We have a richer political discourse when there are diverse voices participating. But until recently, women’s voices were often silenced, belittled or demeaned by sexualized comments or worse. Women visible minorities faced double-discrimination. So we lost too many smart, accomplished young women who didn’t see the value in sticking it out, in living through the sexual harassment and bullying by powerful men who until recently saw themselves as untouchable. These women “self-selected” out because there was no meaningful way to address the harassment they faced.
No matter the place on the political spectrum, every political party needs to have a respectful workplace policy that covers harassment, sexual harassment, sexual misconduct and bullying. A policy that covers elected officials, candidates, staff, volunteers and members. A policy with a strong reporting mechanism that is followed regardless of the relative power of those involved in the complaint. A policy that sends a strong deterrent message to would-be harassers and bullies that abusive behaviour is not okay and that it will have consequences.
All of us need to feel comfortable participating in politics and in political parties. Our differences make our policies and our voices stronger.

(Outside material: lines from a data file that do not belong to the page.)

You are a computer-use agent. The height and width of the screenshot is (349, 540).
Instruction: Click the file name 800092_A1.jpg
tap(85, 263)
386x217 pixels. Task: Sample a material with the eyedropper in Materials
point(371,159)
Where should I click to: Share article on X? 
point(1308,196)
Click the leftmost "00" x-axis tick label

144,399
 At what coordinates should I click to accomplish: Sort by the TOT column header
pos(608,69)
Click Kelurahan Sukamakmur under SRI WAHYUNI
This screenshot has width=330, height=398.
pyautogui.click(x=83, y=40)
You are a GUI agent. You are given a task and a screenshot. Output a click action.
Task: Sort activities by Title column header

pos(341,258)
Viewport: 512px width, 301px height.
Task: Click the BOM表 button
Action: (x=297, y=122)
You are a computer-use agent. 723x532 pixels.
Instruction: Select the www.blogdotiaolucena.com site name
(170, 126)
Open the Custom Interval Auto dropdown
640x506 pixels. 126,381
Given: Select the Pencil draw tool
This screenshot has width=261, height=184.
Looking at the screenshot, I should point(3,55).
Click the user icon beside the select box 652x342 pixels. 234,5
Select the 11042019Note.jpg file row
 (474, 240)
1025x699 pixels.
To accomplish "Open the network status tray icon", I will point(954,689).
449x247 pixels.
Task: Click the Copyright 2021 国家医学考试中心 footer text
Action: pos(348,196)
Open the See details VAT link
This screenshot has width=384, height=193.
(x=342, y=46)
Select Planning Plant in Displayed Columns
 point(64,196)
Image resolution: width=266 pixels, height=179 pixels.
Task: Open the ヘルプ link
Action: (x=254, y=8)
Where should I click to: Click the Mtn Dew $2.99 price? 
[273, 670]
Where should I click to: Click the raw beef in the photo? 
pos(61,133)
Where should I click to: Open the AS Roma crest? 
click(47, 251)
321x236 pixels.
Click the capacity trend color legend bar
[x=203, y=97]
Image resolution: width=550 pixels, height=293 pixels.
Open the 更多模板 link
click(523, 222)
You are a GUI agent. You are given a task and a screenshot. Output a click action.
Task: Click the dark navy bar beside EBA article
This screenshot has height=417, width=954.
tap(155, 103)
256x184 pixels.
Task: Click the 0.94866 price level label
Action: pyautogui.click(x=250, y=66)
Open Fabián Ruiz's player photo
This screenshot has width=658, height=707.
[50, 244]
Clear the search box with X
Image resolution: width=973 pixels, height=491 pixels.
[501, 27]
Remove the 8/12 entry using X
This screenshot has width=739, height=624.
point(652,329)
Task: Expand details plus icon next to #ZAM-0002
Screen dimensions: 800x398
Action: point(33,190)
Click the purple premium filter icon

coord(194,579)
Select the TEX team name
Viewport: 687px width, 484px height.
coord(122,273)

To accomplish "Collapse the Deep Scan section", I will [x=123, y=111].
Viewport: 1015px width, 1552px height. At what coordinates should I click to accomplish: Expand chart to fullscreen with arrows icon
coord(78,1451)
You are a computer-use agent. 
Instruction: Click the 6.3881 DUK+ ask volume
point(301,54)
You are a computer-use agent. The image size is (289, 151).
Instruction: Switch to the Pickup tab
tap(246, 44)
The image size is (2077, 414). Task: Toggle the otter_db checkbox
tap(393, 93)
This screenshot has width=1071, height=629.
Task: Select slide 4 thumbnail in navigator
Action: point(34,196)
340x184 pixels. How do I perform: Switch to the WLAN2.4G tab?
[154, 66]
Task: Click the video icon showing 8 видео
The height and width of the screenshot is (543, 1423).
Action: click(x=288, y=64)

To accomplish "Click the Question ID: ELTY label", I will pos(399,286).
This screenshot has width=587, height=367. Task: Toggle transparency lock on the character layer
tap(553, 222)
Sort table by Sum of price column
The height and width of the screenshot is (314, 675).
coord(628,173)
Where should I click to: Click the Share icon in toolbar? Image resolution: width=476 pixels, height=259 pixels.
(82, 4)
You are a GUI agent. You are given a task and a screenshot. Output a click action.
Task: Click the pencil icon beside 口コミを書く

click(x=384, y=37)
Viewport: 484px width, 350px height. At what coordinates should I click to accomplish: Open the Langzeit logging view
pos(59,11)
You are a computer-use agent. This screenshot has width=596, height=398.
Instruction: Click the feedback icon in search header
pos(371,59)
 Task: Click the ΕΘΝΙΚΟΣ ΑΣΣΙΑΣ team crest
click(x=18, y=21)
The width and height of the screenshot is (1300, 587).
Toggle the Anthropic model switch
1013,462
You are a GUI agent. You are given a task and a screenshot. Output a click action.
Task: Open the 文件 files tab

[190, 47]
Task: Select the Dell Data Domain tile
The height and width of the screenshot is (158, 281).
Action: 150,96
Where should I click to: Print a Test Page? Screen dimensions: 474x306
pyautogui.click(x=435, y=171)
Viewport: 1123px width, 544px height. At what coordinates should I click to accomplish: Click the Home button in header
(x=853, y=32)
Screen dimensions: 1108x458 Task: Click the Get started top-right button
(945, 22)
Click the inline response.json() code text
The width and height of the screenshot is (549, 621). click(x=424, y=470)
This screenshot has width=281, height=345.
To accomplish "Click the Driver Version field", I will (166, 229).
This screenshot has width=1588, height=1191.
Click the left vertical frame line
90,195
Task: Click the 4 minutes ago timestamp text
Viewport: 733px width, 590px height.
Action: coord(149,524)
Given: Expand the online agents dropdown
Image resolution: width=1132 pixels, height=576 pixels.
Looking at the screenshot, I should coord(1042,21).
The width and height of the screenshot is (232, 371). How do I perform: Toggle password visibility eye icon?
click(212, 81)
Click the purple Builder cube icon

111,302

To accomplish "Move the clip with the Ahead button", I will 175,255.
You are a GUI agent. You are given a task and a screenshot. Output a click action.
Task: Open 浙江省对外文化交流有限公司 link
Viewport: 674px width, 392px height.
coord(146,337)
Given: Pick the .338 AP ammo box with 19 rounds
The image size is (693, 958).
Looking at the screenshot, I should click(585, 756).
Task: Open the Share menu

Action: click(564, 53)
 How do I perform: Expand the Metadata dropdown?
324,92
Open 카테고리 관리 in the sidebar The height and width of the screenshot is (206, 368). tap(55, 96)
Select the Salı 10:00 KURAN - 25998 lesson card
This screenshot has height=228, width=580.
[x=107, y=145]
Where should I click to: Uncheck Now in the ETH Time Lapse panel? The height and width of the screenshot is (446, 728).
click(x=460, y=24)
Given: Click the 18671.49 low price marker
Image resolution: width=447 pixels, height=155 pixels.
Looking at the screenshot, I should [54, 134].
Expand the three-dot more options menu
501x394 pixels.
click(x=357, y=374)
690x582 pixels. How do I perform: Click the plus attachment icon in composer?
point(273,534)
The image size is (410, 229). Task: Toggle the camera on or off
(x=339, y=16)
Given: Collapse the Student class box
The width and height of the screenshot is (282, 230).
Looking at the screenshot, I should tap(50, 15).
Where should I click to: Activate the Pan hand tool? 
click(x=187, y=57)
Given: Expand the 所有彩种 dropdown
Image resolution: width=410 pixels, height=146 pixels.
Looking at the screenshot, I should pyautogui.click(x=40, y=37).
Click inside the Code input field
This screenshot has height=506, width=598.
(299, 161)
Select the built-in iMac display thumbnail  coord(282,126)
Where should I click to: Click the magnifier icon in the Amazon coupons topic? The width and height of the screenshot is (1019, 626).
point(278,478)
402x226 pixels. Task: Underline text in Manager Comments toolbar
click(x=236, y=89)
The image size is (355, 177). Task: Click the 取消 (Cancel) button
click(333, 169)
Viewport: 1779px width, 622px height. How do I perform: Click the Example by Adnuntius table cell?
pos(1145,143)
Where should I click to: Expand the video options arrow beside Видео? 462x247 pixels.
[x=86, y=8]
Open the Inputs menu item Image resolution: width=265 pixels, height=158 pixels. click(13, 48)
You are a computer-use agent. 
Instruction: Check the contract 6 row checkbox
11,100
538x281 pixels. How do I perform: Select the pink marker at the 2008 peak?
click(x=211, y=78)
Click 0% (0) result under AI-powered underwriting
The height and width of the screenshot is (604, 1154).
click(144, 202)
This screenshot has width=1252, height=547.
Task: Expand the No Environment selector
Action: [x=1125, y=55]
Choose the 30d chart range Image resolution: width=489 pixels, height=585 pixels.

I’m running to be the next leader of the Alberta Party - a party that is going through an unprecedented time of growth and change. I call on the Alberta Party to immediately put in place a strong Respectful Workplace policy - and I call on the Government of Alberta to do the same for its elected officials and legislature staff. The Alberta Party is opening the doors wide to people with a great diversity of experience and backgrounds. But one thing we must never lose sight of as our party grows is respect for people and respect for what is right.